Years later, we cut to a cosy domestic scene of a French family which is shattered by the arrival of the now grown up Lucie ( Mylene Jampanoi) who proceeds to slaughter the entire family in a series of explicit shotgun murders. Anna (Morjana Aloui) is on hand to help clean up the mess but Lucie, a clearly damaged and emotionally damaged woman is followed and stalked by an unseen, malevolent creature.
The question is: what is motivating Lucie? It seems she is out for revenge on the people who locked her up and tortured her when she was a child and that appears to be the crux of the film. What is the malformed presence attacking and taunting her? Well, you may figure that out for yourself but to reveal anymore about Martyrs would be to spoil it’s distinctly harsh left turn.
Compared to the recent strain of American torture horror flicks such as those of the Saw and Hostel franchises, Martyrs makes them all seem rather lightweight in terms of its visceral and emotional effect on the viewer. From the first minute until the last, it never lets up with Laugier attempting to place the audience right at the centre of the horror experienced by the two female protagonists and refusing any attempt to wink at the audience or introduce any humour to alleviate the dread.

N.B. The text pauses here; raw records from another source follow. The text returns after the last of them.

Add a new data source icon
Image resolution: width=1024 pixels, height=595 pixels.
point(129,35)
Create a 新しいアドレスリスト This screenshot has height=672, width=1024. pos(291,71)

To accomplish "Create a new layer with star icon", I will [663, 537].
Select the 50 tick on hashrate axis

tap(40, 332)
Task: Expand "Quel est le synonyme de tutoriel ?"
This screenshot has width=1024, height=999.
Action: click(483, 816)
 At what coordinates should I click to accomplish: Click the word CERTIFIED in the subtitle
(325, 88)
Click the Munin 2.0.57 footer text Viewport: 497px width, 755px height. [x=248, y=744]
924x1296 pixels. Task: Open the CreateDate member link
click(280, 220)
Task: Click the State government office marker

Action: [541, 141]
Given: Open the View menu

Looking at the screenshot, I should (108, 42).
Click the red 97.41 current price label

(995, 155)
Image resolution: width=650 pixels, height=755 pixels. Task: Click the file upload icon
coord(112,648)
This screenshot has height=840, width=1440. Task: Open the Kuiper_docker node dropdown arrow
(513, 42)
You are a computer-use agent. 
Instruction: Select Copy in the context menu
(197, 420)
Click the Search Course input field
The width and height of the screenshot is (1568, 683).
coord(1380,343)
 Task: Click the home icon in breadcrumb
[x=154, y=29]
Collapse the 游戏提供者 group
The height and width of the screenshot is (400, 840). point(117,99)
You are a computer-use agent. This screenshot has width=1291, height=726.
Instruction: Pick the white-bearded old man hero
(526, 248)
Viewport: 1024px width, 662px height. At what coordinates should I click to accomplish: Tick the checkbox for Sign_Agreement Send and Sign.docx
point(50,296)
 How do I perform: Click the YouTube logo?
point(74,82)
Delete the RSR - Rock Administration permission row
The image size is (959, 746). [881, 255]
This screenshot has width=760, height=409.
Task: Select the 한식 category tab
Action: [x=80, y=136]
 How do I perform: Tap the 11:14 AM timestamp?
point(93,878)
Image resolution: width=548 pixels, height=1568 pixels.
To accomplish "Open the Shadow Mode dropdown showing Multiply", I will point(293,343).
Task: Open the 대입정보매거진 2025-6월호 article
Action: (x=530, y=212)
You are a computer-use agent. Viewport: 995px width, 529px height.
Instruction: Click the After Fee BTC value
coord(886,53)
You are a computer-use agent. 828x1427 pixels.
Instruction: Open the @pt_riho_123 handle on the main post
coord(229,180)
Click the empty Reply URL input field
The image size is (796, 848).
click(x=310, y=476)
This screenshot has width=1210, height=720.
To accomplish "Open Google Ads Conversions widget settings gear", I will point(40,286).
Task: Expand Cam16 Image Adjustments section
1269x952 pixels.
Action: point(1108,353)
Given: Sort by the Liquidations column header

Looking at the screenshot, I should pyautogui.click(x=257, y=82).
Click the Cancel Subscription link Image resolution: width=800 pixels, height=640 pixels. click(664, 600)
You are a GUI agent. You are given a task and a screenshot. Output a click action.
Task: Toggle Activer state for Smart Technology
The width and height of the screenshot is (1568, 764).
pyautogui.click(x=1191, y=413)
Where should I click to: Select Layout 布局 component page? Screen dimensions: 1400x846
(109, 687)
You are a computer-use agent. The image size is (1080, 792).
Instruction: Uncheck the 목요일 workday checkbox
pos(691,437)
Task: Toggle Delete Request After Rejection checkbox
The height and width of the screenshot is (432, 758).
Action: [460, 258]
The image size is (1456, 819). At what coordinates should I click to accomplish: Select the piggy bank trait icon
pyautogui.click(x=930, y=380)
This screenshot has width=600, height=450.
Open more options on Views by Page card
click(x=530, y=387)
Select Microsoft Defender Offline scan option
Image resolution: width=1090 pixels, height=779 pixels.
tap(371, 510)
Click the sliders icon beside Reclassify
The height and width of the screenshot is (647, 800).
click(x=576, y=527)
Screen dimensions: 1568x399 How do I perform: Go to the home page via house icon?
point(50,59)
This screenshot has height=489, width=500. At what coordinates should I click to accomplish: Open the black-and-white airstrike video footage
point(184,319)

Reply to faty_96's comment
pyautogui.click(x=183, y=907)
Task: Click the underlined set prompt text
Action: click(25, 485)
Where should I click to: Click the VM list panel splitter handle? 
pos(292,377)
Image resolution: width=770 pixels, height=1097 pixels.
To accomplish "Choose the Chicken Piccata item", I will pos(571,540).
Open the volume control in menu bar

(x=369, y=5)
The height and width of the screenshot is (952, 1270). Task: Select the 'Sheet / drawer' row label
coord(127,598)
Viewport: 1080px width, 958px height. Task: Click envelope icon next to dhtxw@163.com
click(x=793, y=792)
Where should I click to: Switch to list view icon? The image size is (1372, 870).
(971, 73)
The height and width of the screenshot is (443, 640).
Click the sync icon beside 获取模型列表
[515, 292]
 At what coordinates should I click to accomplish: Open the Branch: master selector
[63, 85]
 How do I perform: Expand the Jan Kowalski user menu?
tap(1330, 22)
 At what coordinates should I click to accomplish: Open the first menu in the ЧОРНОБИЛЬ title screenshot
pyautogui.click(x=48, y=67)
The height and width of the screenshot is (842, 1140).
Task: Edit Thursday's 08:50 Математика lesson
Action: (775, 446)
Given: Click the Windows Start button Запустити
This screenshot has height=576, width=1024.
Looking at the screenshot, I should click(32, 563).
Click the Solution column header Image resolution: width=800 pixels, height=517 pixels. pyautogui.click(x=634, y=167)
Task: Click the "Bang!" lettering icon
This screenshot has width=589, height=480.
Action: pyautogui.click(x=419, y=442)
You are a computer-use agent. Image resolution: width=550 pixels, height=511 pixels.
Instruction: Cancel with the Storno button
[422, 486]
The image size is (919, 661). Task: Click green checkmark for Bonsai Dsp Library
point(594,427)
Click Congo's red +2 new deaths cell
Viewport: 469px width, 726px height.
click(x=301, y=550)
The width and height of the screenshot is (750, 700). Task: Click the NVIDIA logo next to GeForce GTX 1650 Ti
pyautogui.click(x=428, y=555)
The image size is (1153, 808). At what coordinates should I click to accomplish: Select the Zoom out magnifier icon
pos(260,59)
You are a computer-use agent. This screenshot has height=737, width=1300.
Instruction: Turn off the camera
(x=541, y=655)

It is tough on the senses and the stomach. Sound effects are used as a weapon to disorientate and graphic violence is displayed without restraint. It’s testament to the film-makers skill and the extremely committed performances of the two female leads that the fill the film never strays into violent camp.
However, despite the film-making skill on display here and the assured manner in which writer/director Laugier keeps us guessing and holds our attention and repels us at the same time, we are left emotionally and psychically drained but unsure as to what the directors intentions are.
If his objective was to make a unnerving, full-on take no prisoners horror movie, then , his mission was accomplished. However, it is made clear that the film has higher aspirations as it changes gear at the half way mark and takes a gradually more disturbing and perplexing turn. This confused, unconvincing attempt by the director to inject another level of meaning and emotion into the story seems both hypocritical and ridiculous.
A difficult film to sit through but if you like your horror movies or to be challenging and felt that Irreversible or Switchblade Romance were too cookie-cutter , then Martyrs may be what you are looking for. Just be prepared!